The founder of the Bobbili house, Pedda Rayudu, 15th in descent of the Rajas of Venkatagiri, was a Velama by caste. Pusapati Madhava Varma was the ancestor of the royal Vizianagaram family. The rivalry between the two families dates back to 1652. Sher Muhammad Khan, the Fouzdar of the Nawab of Chicacole granted the Rajam hunda to Pedda Rayudu in recognition of his services.

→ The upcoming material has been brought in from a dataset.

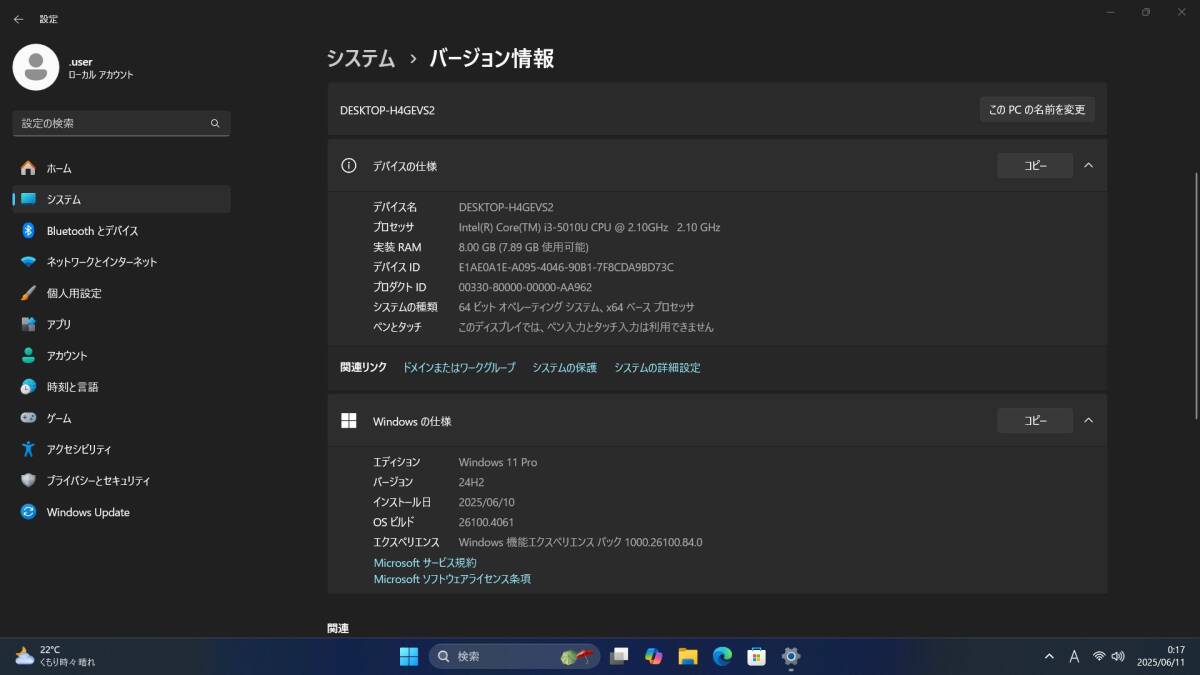Collapse the Windows の仕様 section
Screen dimensions: 1200x675
click(1089, 421)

Rayudu's son Lingappa, who succeeded him, selected Bobbili as his headquarters, built a fort there, found the town and called it Pedda-puli (big tiger). The name became Pebbuli and Bebbuli and in course of time it became Bobbili. The son of Sher Khan was abducted by rebels and Lingappa saved him. He was granted 12 villages and the hereditary title `Ranga Rao' in recognition of his service.

Lingappa was succeeded by his adopted son Vengal Ranga Rao and the latter by Rangapati. His son Rayadappa succeded him and later his adopted son Gopalakrishna took over. During Gopalakrishna's rule in 1753, the Northern Circars were assigned to the French by the Nizam of Hyderabad and Bussy, the French General, agreed to lease Chicacole and Rajahmundry Circars to Pedda Viziarama Raju, the Raja of Vizianagaram. A rupture between Bussy and the Nizam led to the weakening of the former's authority. Viziarama Raju placed his troops at the disposal of Bussy and helped him in re-establishing his suzerainty.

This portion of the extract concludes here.